### WHAT THIS TASK INVOLVES
Return the rows below unchanged, starting at the line containing "de avisos field" and ending after the line containing "click(853, 92)".

### DATASET EXCERPTS
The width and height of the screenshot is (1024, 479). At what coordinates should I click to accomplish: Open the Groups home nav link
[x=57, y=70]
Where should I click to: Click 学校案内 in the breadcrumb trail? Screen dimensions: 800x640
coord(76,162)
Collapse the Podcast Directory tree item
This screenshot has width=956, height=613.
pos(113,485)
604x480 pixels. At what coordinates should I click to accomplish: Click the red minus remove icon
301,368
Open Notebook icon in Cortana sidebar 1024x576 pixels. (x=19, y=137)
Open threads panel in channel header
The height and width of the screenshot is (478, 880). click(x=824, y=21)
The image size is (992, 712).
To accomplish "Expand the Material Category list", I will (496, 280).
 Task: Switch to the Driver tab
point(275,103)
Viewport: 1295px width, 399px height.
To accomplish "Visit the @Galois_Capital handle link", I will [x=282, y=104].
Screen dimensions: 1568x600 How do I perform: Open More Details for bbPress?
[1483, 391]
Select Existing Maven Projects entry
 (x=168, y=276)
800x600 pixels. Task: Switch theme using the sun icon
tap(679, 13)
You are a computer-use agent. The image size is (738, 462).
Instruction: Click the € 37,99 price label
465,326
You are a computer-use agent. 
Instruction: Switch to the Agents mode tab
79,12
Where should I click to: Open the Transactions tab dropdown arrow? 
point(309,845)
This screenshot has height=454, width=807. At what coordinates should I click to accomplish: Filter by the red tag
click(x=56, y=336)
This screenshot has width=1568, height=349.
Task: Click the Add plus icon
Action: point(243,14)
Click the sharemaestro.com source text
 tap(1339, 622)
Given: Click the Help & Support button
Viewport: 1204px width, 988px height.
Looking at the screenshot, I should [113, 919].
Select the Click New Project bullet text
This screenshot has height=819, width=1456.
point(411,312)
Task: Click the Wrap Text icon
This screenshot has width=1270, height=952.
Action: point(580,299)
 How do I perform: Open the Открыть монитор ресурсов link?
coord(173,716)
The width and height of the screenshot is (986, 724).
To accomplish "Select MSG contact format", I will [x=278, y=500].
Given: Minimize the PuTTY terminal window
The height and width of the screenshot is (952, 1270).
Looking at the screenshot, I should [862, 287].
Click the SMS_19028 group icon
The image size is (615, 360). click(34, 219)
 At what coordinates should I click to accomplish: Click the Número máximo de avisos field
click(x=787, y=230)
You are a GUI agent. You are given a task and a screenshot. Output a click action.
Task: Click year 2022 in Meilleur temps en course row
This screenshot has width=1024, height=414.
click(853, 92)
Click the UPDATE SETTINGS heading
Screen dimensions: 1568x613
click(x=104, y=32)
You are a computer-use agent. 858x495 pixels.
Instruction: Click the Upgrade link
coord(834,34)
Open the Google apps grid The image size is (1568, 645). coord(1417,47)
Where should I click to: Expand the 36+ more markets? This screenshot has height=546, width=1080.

### REPLY
 At what coordinates should I click to accomplish: Click the Número máximo de avisos field
click(x=787, y=230)
You are a GUI agent. You are given a task and a screenshot. Output a click action.
Task: Click year 2022 in Meilleur temps en course row
This screenshot has width=1024, height=414.
click(853, 92)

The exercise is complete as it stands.